[Opening Records section]

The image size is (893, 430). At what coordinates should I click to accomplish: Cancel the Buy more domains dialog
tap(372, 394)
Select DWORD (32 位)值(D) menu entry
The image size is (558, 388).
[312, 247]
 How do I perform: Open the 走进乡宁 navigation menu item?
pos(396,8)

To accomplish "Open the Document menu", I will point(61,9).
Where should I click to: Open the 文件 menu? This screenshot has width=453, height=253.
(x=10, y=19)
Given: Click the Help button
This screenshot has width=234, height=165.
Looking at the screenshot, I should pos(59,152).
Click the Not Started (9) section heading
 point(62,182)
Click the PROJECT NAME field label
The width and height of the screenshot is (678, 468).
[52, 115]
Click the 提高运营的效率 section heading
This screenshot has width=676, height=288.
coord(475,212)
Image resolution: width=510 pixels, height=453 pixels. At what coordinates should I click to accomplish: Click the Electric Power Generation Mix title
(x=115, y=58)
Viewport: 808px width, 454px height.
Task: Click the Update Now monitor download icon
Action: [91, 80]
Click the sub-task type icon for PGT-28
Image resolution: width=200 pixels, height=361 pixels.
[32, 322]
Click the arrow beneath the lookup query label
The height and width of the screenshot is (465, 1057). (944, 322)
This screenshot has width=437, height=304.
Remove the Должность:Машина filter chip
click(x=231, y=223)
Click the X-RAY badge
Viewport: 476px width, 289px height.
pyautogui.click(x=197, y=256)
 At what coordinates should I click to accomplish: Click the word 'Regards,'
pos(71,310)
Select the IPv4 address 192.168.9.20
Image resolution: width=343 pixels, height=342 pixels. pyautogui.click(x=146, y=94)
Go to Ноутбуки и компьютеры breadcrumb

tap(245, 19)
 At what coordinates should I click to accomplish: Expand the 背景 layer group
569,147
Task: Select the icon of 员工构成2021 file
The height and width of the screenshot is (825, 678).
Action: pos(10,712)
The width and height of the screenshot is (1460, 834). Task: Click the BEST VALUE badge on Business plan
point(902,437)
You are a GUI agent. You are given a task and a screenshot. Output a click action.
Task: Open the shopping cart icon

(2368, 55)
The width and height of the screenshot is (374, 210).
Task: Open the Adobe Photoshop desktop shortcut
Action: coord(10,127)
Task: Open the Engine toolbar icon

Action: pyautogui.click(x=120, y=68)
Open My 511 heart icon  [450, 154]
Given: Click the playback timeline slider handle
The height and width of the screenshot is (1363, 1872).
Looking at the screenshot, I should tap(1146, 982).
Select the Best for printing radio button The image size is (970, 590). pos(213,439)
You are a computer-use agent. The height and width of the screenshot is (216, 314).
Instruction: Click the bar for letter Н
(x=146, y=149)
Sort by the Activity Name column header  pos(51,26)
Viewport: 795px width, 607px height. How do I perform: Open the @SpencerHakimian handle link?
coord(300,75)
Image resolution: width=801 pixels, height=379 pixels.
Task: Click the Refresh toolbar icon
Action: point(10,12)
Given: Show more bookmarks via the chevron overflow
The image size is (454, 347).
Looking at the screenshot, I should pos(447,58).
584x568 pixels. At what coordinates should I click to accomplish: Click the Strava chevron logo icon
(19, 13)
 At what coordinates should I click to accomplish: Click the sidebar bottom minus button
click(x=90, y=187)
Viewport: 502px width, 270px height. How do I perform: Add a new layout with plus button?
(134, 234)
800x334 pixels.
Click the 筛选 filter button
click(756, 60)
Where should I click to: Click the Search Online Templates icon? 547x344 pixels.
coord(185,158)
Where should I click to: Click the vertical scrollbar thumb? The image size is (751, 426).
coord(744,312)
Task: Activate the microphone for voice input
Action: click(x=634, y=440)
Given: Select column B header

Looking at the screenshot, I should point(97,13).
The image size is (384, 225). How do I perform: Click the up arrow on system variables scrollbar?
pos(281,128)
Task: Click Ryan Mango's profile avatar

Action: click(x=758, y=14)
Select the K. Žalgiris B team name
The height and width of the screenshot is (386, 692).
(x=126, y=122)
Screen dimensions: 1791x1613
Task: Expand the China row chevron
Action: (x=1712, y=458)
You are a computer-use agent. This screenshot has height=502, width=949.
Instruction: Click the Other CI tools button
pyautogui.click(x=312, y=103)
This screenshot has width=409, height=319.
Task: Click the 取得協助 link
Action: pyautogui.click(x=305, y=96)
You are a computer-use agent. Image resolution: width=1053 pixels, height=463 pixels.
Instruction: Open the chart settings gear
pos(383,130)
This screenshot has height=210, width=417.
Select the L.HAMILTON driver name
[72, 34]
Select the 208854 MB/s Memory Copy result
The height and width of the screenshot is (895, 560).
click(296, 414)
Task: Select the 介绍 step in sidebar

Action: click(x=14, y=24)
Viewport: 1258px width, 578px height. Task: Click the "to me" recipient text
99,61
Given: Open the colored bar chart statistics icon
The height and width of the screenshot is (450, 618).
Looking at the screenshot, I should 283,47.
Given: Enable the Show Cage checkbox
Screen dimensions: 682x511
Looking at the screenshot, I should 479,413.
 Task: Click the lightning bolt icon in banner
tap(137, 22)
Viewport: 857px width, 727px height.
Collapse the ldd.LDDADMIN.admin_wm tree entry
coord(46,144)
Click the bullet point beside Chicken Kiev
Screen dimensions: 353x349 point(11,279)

[Closing Records section]

-- What needs to be done --
Make a verbatim copy of each record.

-- The completed task --
The image size is (893, 430). At what coordinates should I click to accomplish: Cancel the Buy more domains dialog
tap(372, 394)
Select DWORD (32 位)值(D) menu entry
The image size is (558, 388).
[312, 247]
 How do I perform: Open the 走进乡宁 navigation menu item?
pos(396,8)

To accomplish "Open the Document menu", I will point(61,9).
Where should I click to: Open the 文件 menu? This screenshot has width=453, height=253.
(x=10, y=19)
Given: Click the Help button
This screenshot has width=234, height=165.
Looking at the screenshot, I should pos(59,152).
Click the Not Started (9) section heading
 point(62,182)
Click the PROJECT NAME field label
The width and height of the screenshot is (678, 468).
[52, 115]
Click the 提高运营的效率 section heading
This screenshot has width=676, height=288.
coord(475,212)
Image resolution: width=510 pixels, height=453 pixels. At what coordinates should I click to accomplish: Click the Electric Power Generation Mix title
(x=115, y=58)
Viewport: 808px width, 454px height.
Task: Click the Update Now monitor download icon
Action: [91, 80]
Click the sub-task type icon for PGT-28
Image resolution: width=200 pixels, height=361 pixels.
[32, 322]
Click the arrow beneath the lookup query label
The height and width of the screenshot is (465, 1057). (944, 322)
This screenshot has width=437, height=304.
Remove the Должность:Машина filter chip
click(x=231, y=223)
Click the X-RAY badge
Viewport: 476px width, 289px height.
pyautogui.click(x=197, y=256)
 At what coordinates should I click to accomplish: Click the word 'Regards,'
pos(71,310)
Select the IPv4 address 192.168.9.20
Image resolution: width=343 pixels, height=342 pixels. pyautogui.click(x=146, y=94)
Go to Ноутбуки и компьютеры breadcrumb

tap(245, 19)
 At what coordinates should I click to accomplish: Expand the 背景 layer group
569,147
Task: Select the icon of 员工构成2021 file
The height and width of the screenshot is (825, 678).
Action: pos(10,712)
The width and height of the screenshot is (1460, 834). Task: Click the BEST VALUE badge on Business plan
point(902,437)
You are a GUI agent. You are given a task and a screenshot. Output a click action.
Task: Open the shopping cart icon

(2368, 55)
The width and height of the screenshot is (374, 210).
Task: Open the Adobe Photoshop desktop shortcut
Action: coord(10,127)
Task: Open the Engine toolbar icon

Action: pyautogui.click(x=120, y=68)
Open My 511 heart icon  [450, 154]
Given: Click the playback timeline slider handle
The height and width of the screenshot is (1363, 1872).
Looking at the screenshot, I should tap(1146, 982).
Select the Best for printing radio button The image size is (970, 590). pos(213,439)
You are a computer-use agent. The height and width of the screenshot is (216, 314).
Instruction: Click the bar for letter Н
(x=146, y=149)
Sort by the Activity Name column header  pos(51,26)
Viewport: 795px width, 607px height. How do I perform: Open the @SpencerHakimian handle link?
coord(300,75)
Image resolution: width=801 pixels, height=379 pixels.
Task: Click the Refresh toolbar icon
Action: point(10,12)
Given: Show more bookmarks via the chevron overflow
The image size is (454, 347).
Looking at the screenshot, I should pos(447,58).
584x568 pixels. At what coordinates should I click to accomplish: Click the Strava chevron logo icon
(19, 13)
 At what coordinates should I click to accomplish: Click the sidebar bottom minus button
click(x=90, y=187)
Viewport: 502px width, 270px height. How do I perform: Add a new layout with plus button?
(134, 234)
800x334 pixels.
Click the 筛选 filter button
click(756, 60)
Where should I click to: Click the Search Online Templates icon? 547x344 pixels.
coord(185,158)
Where should I click to: Click the vertical scrollbar thumb? The image size is (751, 426).
coord(744,312)
Task: Activate the microphone for voice input
Action: click(x=634, y=440)
Given: Select column B header

Looking at the screenshot, I should point(97,13).
The image size is (384, 225). How do I perform: Click the up arrow on system variables scrollbar?
pos(281,128)
Task: Click Ryan Mango's profile avatar

Action: click(x=758, y=14)
Select the K. Žalgiris B team name
The height and width of the screenshot is (386, 692).
(x=126, y=122)
Screen dimensions: 1791x1613
Task: Expand the China row chevron
Action: (x=1712, y=458)
You are a computer-use agent. This screenshot has height=502, width=949.
Instruction: Click the Other CI tools button
pyautogui.click(x=312, y=103)
This screenshot has width=409, height=319.
Task: Click the 取得協助 link
Action: pyautogui.click(x=305, y=96)
You are a computer-use agent. Image resolution: width=1053 pixels, height=463 pixels.
Instruction: Open the chart settings gear
pos(383,130)
This screenshot has height=210, width=417.
Select the L.HAMILTON driver name
[72, 34]
Select the 208854 MB/s Memory Copy result
The height and width of the screenshot is (895, 560).
click(296, 414)
Task: Select the 介绍 step in sidebar

Action: click(x=14, y=24)
Viewport: 1258px width, 578px height. Task: Click the "to me" recipient text
99,61
Given: Open the colored bar chart statistics icon
The height and width of the screenshot is (450, 618).
Looking at the screenshot, I should 283,47.
Given: Enable the Show Cage checkbox
Screen dimensions: 682x511
Looking at the screenshot, I should 479,413.
 Task: Click the lightning bolt icon in banner
tap(137, 22)
Viewport: 857px width, 727px height.
Collapse the ldd.LDDADMIN.admin_wm tree entry
coord(46,144)
Click the bullet point beside Chicken Kiev
Screen dimensions: 353x349 point(11,279)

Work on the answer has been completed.